You can pick a quotaholic a mile away. The eyes are a dead giveaway. They just stare into space. You can knock on the door, ring the telephone or set fire to the wastebasket. It won’t make any difference. His, or her, tortured mind is off to where today’s quote came from.
Many of the quotes I have encountered during my years of manic calendar reading have been quite incomprehensible. Others have been hysterically funny, mildly amusing or deeply profound. Those I can handle. The most insidiously dangerous ones are the thought provokers. Fortunately they are mercifully rare on private sector calendars and forbidden, by government statute, on those of the public service.
Let me take you through a typical trauma cycle of a quotaholic. On Monday morning I arrived at my office and in a moment of thoughtlessness I read my desk calendar, “take a little wine for thy stomach’s sake” – no big deal – just a slight feeling of unease. I can handle it! On Tuesday my calendar said “work is the curse of the drinking classes”. I looked around guiltily, made sure that nobody was watching and dropped my calendar into my security drawer, quickly locking it. Will power that’s all it takes.
Then came Wednesday, and a moment of truth. I arrived at the office early.
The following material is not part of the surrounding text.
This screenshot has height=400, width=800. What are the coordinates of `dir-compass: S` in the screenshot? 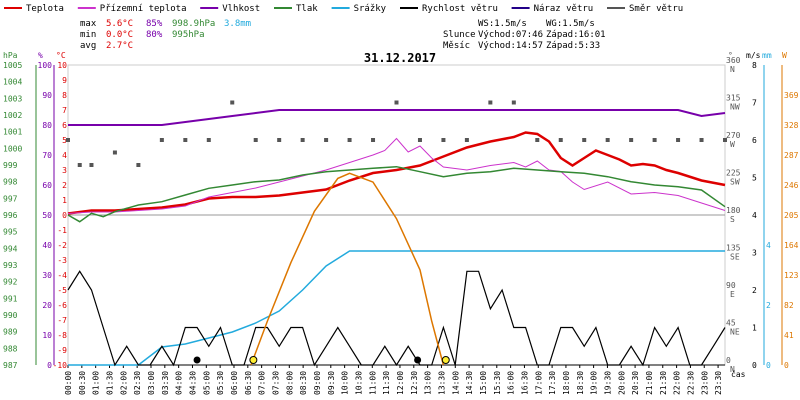 It's located at (732, 220).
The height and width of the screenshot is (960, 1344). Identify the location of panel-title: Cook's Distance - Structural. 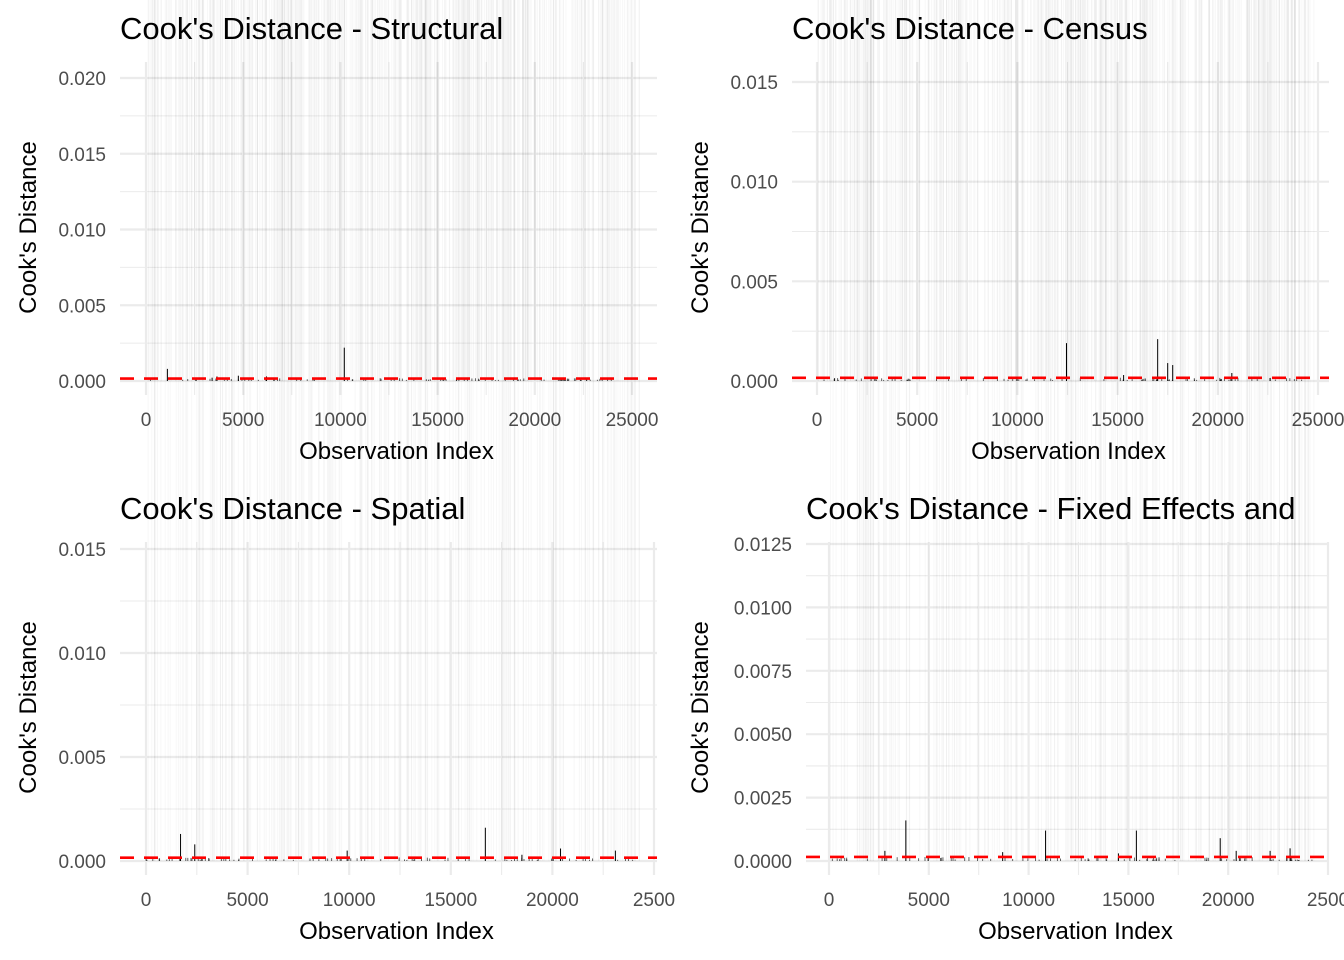
(312, 28).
With trembling hand I retrieved my calendar from the security drawer and, cursing myself for a fool, I read, “the character of a people depends more on its drinks than on its food”. I knew that I was lost and I drifted off into a quote-induced reverie with the folk-rock group Steeleye Span playing in background.
There were three men came out of the west,
their fortunes for to try,
and these three men made a solemn vow,
John Barleycorn should die.
They ploughed, they sowed,
they harrowed him in,
threw clods upon his head,
and these three man made a solemn vow,
John Barleycorn was dead.
Then they let him lie for a very long time
‘till the rain from heaven did fall.
Then little Sir John sprung up his head,
and soon amazed them all.
They let him stand till Midsummer Day
‘till he looked both pale and wan,
and little Sir John he grew a long beard
and so became a man.
They hired men with the scythes so sharp
to cut him off at the knee.
They rolled him and tied him by the waist,
and served him most barbarously.
They hired men with the sharp pitchforks
who pricked him to the heart,
and the loader he served him worse than that,
for he bound him to the cart.
They wheeled him round and round the field
‘till they came unto a barn,
and there they made a solemn mow
of poor John Barleycorn.
They hired men with the crab-tree sticks
to cut him skin from bone,
and the miller he served him worse than that,
for he ground him between two stones.
Here’s little Sir John in a nut-brown bowl,
and brandy in a glass,
and little Sir John in the nut-brown bowl
proved the stronger man at last.
And the huntsman he can’t hunt the fox,
nor so loudly blow his horn,
and the tinker he can’t mend kettles or pots
without a little John Barleycorn.
The brewing of beer and the baking of bread are two of the oldest manufacturing skills known to mankind. One may have been a by-product of the other but it’s not clear to me which one came first. Two things are certain: bread and beer have always been partners. Bread-beer has served the civilised world since Adam was a lad – and Eve became the apple of his eye.